Written By Anu Gupta

It’s Time to Do Away with Columbus Day

It’s time for us to stop celebrating Columbus Day, elevate the real Italian American experience, and repair the harms done to Indigenous Peoples.

End Columbus Day

We’re coming up once more on a controversial American holiday: Columbus Day, which commemorates Italian explorer Christopher Columbus arriving in the Americas in 1492. Columbus’ travels had devastating impacts on the Indigenous peoples who lived in the region known as the Americas, and on generations of people after them. It’s time for us to stop celebrating Columbus Day and focus our efforts elsewhere. But how? 

For too many years, Christopher Columbus has been lauded as one of America’s preeminent Italian figures, serving as a symbol of Italian culture and heritage.

 

But Columbus’ legacy is one of theft, colonization, enslavement, and genocide.

 

Columbus’ supposed “discovery” of the Americas — a region already inhabited and cared for by Indigenous peoples — resulted in millions of deaths from disease, murder, and the other aftereffects of colonization. This is not a history to be celebrated; it’s one that cemented a history of horrific pain, atrocities, and division in the fabric of our country. Had one man’s journey gone differently, and had that man been different in his temperament, the country as we know it might have looked very different, too. 

Furthermore, Christopher Columbus is not the only Italian ever to impact our country, and in fact many activists who came after him did so in a much more honorable way.

 

People like Angela Bambace, Ralph Fasanella, Arturo M. Giovannitti, Vito Russo, and countless other Italians and Italian Americans have contributed to the U.S. labor, women’s, arts and other movements.

 

But these are names we rarely learn about in history books to the extent we learn about Christopher Columbus. Why is that? And can we imagine something different? 

Today, many activists have pushed for Columbus Day to be reimagined as Indigenous People’s Day, which explicitly honors the Indigenous peoples of the lands Americans now occupy. The question that remains is this: Can Italian-Americans still celebrate their heritage and culture without honoring arguably the most famous Italian public figure ever to arrive in this country? 

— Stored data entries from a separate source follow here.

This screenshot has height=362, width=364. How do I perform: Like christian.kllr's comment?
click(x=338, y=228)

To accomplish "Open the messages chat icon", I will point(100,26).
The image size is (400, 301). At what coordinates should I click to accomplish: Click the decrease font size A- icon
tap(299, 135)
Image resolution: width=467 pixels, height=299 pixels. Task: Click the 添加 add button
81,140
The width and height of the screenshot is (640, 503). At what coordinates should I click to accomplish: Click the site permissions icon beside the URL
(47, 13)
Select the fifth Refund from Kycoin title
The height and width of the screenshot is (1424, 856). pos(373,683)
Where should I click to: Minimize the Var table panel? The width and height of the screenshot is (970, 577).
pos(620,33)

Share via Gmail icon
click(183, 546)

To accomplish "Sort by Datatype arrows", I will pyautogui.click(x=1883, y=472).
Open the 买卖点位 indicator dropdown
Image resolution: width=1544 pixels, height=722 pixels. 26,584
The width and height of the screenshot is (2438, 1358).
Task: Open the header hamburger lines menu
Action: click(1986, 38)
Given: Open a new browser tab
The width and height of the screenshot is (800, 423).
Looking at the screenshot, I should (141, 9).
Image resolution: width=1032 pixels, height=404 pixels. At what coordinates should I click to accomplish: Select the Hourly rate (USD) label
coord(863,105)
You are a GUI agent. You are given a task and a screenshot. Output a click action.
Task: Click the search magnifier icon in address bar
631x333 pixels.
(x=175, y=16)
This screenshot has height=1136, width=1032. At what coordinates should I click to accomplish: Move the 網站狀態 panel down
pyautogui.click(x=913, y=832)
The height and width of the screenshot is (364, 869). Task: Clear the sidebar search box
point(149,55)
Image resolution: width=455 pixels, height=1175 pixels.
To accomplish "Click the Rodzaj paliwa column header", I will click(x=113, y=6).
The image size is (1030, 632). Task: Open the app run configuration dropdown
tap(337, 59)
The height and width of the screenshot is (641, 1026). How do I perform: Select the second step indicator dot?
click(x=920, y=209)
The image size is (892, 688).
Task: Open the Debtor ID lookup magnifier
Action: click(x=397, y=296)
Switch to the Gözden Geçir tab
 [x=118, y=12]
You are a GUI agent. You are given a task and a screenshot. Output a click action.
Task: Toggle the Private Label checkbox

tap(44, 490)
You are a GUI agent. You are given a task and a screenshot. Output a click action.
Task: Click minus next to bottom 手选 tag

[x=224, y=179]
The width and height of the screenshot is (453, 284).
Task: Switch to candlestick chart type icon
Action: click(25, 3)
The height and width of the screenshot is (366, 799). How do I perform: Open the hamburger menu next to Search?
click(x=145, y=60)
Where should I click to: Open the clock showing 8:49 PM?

I believe the answer is yes. I have said it before and I will say it again: diversity is what makes our country and our world stronger. Embracing our different languages, cultures, and pastimes benefits all of us.

 

There was a time when Italian-Americans were treated as second-class citizens in our country due to persistent anti-immigrant rhetoric at the time — sound familiar?

 

Despite many years of discrimination and hardship, Italian communities are thriving in the United States, with more than 16 million Americans identifying with Italian ancestry. Italian food, music, art, and culture are lauded all over the world. Italian Americans the likes of Frank Sinatra, Leonardo Dicaprio, Lady Gaga, Geraldine Ferraro, Robert De Niro, Anthony Fauci, Camille Paglia, and so many more have elevated their fields and shaped American culture in indefinable ways. 

All of these are reasons to celebrate Italian heritage, and not one of them has to do with Christopher Columbus. It’s possible to celebrate Italian heritage and culture without also celebrating colonization. In fact, this is the direction in which we should all be moving. 

I’m eager for our society to stop celebrating colonizers like Christopher Columbus and instead recognize our country’s vast, complicated history and the people at its root: the legacy of economic, political, and social inequity on which this country was founded; the ways that our country’s founding established a racial caste system; the Black and Indigenous peoples whose communities were most devastated by colonization, enslavement, and longstanding mistreatment. It is only once we recognize this history that we can work to make the future better for all people. 

The future I envision for our country is one where all of us — Italian American and otherwise — do not worship Christopher Columbus as a hero in our country’s history, but recognize the atrocities he committed and commit to repairing the lingering harms from them.

 

I believe that we as a people have the potential to celebrate the ways people of all backgrounds have contributed to a more inclusive and diverse country for all of us,

 

keeping our history in mind, so that it may never repeat itself. I hope you’ll join the millions of us who are imagining this reality for all of us to create a nation where every one of us belongs.